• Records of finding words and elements
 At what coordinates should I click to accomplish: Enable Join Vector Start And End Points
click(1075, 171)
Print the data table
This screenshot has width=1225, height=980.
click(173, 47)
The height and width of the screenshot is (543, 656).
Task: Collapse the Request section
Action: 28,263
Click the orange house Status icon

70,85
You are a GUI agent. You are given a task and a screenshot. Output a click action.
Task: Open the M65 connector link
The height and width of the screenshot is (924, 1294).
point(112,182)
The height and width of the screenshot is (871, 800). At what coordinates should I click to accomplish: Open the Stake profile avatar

• Given request
Rewrite the data starting with the line with "You are a GUI" and going on through the end, replacing "screenshot" with "screen capture" and changing nothing else.

• Full answer
You are a GUI agent. You are given a task and a screen capture. Output a click action.
Task: Open the M65 connector link
The height and width of the screen capture is (924, 1294).
point(112,182)
The height and width of the screen capture is (871, 800). At what coordinates should I click to accomplish: Open the Stake profile avatar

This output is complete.